Only an exact copy of the entries, stripped of pictures, will serve as the answer.
━━━━━━━━━━━━━━━━━━━━
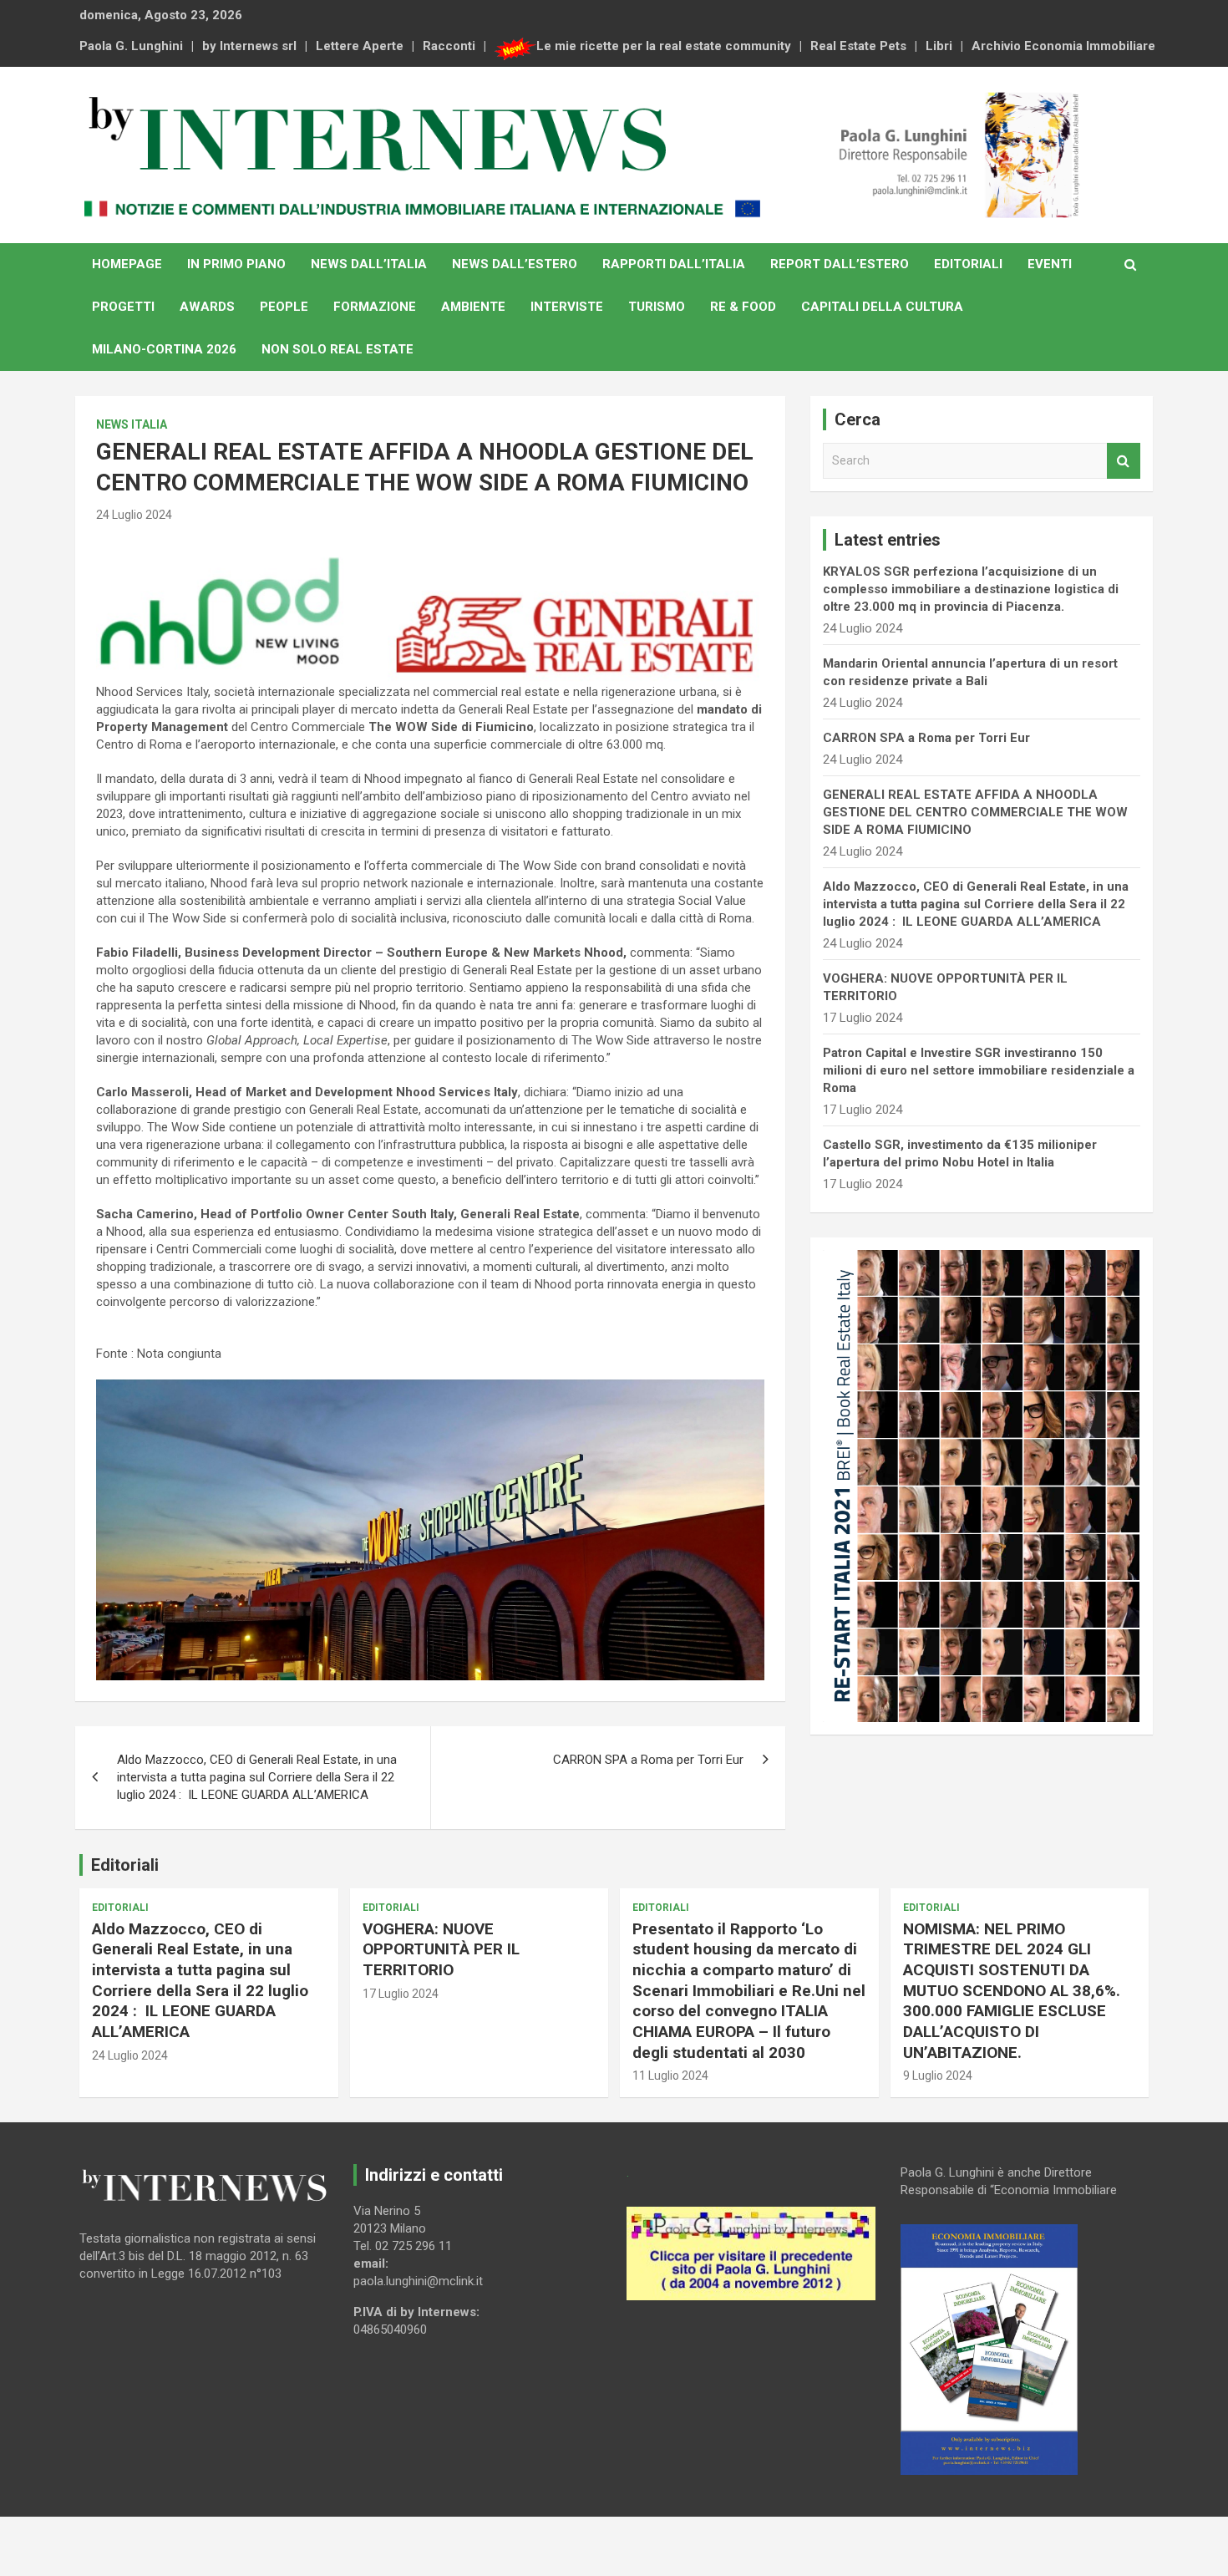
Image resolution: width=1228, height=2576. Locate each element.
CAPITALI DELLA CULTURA (882, 306)
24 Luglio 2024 (134, 514)
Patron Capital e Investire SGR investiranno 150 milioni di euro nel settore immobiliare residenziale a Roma (978, 1070)
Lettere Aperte (359, 45)
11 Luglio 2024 (670, 2075)
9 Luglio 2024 (937, 2075)
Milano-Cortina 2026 (164, 349)
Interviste (566, 306)
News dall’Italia (369, 264)
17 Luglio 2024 (401, 1993)
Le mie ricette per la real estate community (663, 45)
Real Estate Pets (858, 45)
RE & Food (743, 306)
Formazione (374, 306)
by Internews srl (249, 45)
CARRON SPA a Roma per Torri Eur (648, 1759)
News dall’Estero (514, 264)
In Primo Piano (236, 264)
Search (1123, 461)
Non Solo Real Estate (337, 349)
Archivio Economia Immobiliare (1063, 45)
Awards (207, 306)
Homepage (127, 264)
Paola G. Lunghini (131, 45)
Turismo (656, 306)
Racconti (449, 45)
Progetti (123, 306)
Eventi (1050, 264)
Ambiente (473, 306)
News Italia (131, 424)
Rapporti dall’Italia (673, 264)
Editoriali (968, 264)
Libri (939, 45)
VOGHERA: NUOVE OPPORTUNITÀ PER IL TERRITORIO (441, 1949)
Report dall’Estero (839, 264)
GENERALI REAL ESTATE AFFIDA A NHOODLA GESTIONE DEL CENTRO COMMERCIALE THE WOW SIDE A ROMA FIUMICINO (975, 812)
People (284, 306)
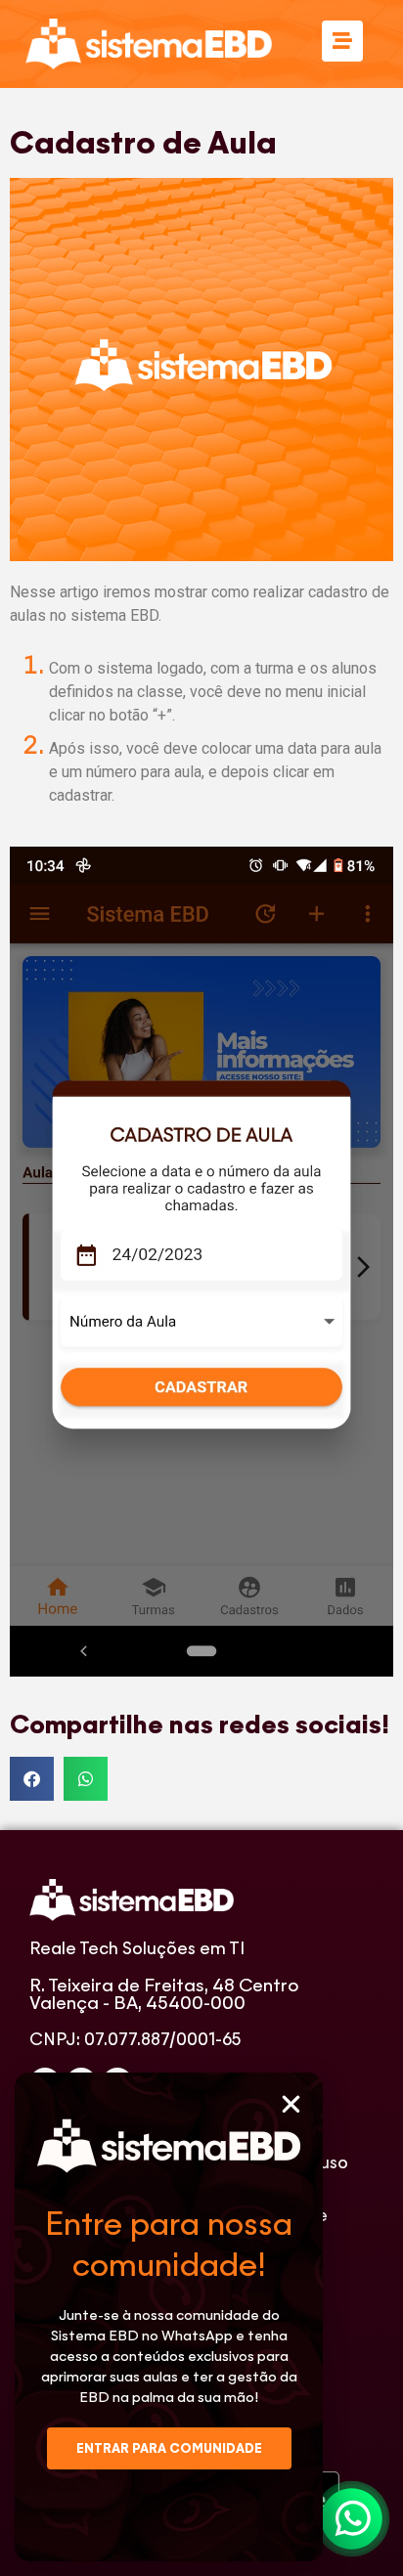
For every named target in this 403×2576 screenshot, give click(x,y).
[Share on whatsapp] (86, 1779)
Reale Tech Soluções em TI (137, 1948)
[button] (291, 2104)
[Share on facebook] (32, 1779)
━━━━━━━━━━━━━━━━━━━━
**Exercise response**
Image resolution: width=1228, height=2576. Locate each element.
CAPITALI DELLA CULTURA (882, 306)
24 Luglio 2024 (134, 514)
Patron Capital e Investire SGR investiranno 150 milioni di euro nel settore immobiliare residenziale a Roma (978, 1070)
Lettere Aperte (359, 45)
11 Luglio 2024 (670, 2075)
9 Luglio 2024 (937, 2075)
Milano-Cortina 2026 (164, 349)
Interviste (566, 306)
News dall’Italia (369, 264)
17 Luglio 2024 (401, 1993)
Le mie ricette per la real estate community (663, 45)
Real Estate Pets (858, 45)
RE & Food (743, 306)
Formazione (374, 306)
by Internews srl (249, 45)
CARRON SPA a Roma per Torri Eur (648, 1759)
News dall’Estero (514, 264)
In Primo Piano (236, 264)
Search (1123, 461)
Non Solo Real Estate (337, 349)
Archivio Economia Immobiliare (1063, 45)
Awards (207, 306)
Homepage (127, 264)
Paola G. Lunghini (131, 45)
Turismo (656, 306)
Racconti (449, 45)
Progetti (123, 306)
Eventi (1050, 264)
Ambiente (473, 306)
News Italia (131, 424)
Rapporti dall’Italia (673, 264)
Editoriali (968, 264)
Libri (939, 45)
VOGHERA: NUOVE OPPORTUNITÀ PER IL TERRITORIO (441, 1949)
Report dall’Estero (839, 264)
GENERALI REAL ESTATE AFFIDA A NHOODLA GESTIONE DEL CENTRO COMMERCIALE THE WOW SIDE A ROMA FIUMICINO (975, 812)
People (284, 306)
For every named target in this 403×2576 screenshot, give click(x,y).
[Share on whatsapp] (86, 1779)
Reale Tech Soluções em TI (137, 1948)
[button] (291, 2104)
[Share on facebook] (32, 1779)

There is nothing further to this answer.